For classic tokens, always select the full 'repo' checkbox. For fine-grained tokens, explicitly grant 'Contents: Read and write' and 'Administration: Read and write' (if you want Push44 to create new repos) on the specific repository or account.

The Problem

Many users create a GitHub token with default or minimal scopes, then wonder why Push44 can't create a repository or push to a private one. GitHub's fine-grained tokens make this even easier to get wrong.

How Push44 Solves It

For classic tokens, always select the full 'repo' checkbox. For fine-grained tokens, explicitly grant 'Contents: Read and write' and 'Administration: Read and write' (if you want Push44 to create new repos) on the specific repository or account.

Step-by-Step Guide

1

Go to GitHub token settings

Navigate to github.com/settings/tokens (classic) or github.com/settings/personal-access-tokens (fine-grained).

2

For classic tokens: check 'repo'

Select the top-level 'repo' checkbox, which includes all sub-scopes (repo:status, repo_deployment, public_repo, repo:invite). This is required for private repositories.

3

For fine-grained tokens: set repository access

Choose 'All repositories' or select the specific repo you'll push to. Under permissions, set 'Contents' to Read and write.

4

Regenerate and re-paste

Copy the new token immediately (GitHub only shows it once) and paste it into Push44's GitHub token field, replacing the old one.

Pro Tips

  • Classic tokens are simpler for most Push44 use cases — fine-grained tokens are more secure but require careful scope selection.
  • Set a token expiration reminder — expired tokens are the most common cause of 'sudden' export failures.

Common Mistakes to Avoid

⚠️ Watch Out For
  • Selecting only 'public_repo' when pushing to a private repository.
  • Creating a fine-grained token scoped to the wrong repository.
  • Forgetting that GitHub only displays a new token once — losing it means starting over.

Ready to Export?

Push44 is free, open source, and takes under 2 minutes to set up.

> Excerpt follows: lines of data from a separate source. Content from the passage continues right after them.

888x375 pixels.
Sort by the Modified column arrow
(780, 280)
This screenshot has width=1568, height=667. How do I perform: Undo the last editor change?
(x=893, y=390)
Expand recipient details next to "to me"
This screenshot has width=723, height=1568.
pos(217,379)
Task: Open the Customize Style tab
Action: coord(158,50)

Frequently Asked Questions

What's the difference between classic and fine-grained GitHub tokens?
Classic tokens grant broad access based on checkbox scopes (like 'repo'). Fine-grained tokens let you restrict access to specific repositories and specific permissions, which is more secure but requires more careful setup.
Which token type should I use with Push44?
Either works. Classic tokens with the 'repo' scope are simpler to set up. Fine-grained tokens are recommended if you want to limit Push44's access to a single repository.